[Start of Attachment]

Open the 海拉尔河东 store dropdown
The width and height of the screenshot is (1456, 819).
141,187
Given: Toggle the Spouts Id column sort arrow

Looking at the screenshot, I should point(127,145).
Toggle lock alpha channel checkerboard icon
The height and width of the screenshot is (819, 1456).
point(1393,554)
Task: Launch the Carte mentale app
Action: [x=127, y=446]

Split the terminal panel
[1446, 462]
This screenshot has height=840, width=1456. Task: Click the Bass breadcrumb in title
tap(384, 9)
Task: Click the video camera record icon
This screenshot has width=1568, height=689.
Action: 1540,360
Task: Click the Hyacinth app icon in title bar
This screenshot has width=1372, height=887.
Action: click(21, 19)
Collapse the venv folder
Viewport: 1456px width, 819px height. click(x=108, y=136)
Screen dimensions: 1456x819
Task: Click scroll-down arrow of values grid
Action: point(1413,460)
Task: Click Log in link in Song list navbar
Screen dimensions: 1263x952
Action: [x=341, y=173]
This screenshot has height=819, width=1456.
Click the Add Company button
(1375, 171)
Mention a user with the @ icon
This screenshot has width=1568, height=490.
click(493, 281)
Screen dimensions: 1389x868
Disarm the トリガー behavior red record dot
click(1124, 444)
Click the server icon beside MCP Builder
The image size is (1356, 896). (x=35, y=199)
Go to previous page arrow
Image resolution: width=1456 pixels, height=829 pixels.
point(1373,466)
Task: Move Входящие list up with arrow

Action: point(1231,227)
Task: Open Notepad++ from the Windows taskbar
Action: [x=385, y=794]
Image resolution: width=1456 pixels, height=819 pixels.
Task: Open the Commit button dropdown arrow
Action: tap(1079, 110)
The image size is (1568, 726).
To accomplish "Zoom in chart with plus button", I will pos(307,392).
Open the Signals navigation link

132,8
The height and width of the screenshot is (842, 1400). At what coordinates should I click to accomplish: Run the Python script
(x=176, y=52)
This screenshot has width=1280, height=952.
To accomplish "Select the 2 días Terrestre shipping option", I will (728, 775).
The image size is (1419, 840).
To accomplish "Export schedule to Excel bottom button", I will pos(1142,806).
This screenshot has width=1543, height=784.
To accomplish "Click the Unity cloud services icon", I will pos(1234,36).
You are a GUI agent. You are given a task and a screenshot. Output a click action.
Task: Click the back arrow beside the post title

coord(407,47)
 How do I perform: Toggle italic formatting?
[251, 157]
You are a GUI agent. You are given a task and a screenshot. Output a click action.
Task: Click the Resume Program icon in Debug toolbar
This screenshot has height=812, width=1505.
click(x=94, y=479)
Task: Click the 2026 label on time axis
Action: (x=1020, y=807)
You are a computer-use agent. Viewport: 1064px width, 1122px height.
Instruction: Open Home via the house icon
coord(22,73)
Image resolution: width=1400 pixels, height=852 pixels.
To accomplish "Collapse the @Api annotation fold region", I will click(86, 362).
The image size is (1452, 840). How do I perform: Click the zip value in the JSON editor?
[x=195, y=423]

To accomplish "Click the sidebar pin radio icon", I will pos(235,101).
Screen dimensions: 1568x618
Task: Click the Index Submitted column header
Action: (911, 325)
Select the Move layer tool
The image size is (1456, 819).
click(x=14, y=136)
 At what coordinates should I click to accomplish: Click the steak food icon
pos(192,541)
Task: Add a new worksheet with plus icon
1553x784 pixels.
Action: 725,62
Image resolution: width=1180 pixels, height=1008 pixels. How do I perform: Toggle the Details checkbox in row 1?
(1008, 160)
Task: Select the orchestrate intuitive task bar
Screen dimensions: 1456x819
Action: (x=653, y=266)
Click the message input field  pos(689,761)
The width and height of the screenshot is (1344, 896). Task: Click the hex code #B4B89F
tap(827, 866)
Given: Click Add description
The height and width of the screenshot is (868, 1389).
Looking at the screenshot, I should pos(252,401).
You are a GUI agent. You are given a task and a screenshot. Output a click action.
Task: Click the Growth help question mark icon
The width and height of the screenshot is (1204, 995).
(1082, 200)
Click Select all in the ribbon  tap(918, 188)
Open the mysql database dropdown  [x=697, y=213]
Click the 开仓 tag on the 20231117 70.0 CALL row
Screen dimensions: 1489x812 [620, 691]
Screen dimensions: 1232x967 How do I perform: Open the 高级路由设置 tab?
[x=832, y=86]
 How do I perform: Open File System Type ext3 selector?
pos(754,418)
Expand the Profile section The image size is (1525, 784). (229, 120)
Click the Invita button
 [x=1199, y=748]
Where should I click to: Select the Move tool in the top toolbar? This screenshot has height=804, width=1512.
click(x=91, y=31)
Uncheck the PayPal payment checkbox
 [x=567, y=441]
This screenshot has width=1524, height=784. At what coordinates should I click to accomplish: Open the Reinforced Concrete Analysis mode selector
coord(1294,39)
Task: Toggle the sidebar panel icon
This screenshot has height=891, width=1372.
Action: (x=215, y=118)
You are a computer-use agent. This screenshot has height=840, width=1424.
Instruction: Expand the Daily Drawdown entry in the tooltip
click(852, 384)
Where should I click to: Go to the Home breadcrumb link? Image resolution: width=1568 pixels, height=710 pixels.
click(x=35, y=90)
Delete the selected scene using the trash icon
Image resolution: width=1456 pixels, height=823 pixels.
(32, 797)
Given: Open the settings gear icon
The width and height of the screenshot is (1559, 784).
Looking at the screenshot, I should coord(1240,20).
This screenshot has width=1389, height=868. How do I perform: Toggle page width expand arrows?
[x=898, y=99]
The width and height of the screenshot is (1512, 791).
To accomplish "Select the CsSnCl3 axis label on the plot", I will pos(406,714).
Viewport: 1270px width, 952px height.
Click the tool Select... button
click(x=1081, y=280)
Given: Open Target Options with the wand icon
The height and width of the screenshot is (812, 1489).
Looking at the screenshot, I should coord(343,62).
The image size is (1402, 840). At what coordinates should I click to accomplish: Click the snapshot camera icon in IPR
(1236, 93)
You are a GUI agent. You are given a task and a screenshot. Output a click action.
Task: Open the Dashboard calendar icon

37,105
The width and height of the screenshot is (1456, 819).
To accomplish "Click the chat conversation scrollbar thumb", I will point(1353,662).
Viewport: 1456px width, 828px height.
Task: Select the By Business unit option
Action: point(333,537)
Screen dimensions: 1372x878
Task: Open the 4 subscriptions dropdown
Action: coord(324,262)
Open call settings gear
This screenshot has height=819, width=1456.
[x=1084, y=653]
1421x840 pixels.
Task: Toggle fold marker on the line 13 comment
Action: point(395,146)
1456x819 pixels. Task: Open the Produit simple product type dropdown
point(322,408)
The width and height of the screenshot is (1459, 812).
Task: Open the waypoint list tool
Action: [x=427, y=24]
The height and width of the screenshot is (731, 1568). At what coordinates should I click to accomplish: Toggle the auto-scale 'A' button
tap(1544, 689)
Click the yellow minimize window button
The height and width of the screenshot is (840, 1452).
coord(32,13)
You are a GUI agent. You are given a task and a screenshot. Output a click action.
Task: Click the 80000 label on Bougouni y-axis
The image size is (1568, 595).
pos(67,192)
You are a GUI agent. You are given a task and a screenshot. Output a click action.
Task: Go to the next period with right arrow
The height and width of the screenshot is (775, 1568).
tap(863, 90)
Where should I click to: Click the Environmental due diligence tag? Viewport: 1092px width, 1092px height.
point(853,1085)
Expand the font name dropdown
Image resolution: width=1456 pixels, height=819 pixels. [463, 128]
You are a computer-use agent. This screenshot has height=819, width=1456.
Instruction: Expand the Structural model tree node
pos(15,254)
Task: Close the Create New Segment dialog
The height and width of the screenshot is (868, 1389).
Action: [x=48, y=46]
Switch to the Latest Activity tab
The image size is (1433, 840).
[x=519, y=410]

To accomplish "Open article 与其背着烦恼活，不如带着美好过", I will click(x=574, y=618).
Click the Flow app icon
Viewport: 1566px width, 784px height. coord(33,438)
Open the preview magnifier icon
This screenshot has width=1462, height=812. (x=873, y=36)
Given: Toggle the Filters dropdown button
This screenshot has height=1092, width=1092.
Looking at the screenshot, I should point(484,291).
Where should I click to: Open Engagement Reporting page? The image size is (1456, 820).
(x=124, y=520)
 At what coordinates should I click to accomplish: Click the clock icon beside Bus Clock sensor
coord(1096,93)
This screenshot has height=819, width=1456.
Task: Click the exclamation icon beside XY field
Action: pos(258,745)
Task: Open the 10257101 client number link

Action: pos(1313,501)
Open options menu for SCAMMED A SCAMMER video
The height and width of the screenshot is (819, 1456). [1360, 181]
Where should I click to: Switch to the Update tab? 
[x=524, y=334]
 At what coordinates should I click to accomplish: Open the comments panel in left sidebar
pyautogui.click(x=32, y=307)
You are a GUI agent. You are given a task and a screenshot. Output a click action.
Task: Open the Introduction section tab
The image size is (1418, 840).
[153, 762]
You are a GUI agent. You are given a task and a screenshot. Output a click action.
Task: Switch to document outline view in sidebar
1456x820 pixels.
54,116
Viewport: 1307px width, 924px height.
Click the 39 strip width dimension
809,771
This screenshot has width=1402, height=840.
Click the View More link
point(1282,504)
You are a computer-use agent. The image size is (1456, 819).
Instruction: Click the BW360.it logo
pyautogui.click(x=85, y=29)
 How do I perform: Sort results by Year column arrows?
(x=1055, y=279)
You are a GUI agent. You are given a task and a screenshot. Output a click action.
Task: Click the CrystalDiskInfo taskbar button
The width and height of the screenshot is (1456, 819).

[End of Attachment]

• What you have to do:
Lines holding the word "computer" in the entries above are the ones to pull out. Copy them all.

• Answer below:
You are a computer-use agent. Viewport: 1064px width, 1122px height.
You are a computer-use agent. This screenshot has height=840, width=1424.
You are a computer-use agent. This screenshot has height=819, width=1456.
You are a computer-use agent. The image size is (1456, 819).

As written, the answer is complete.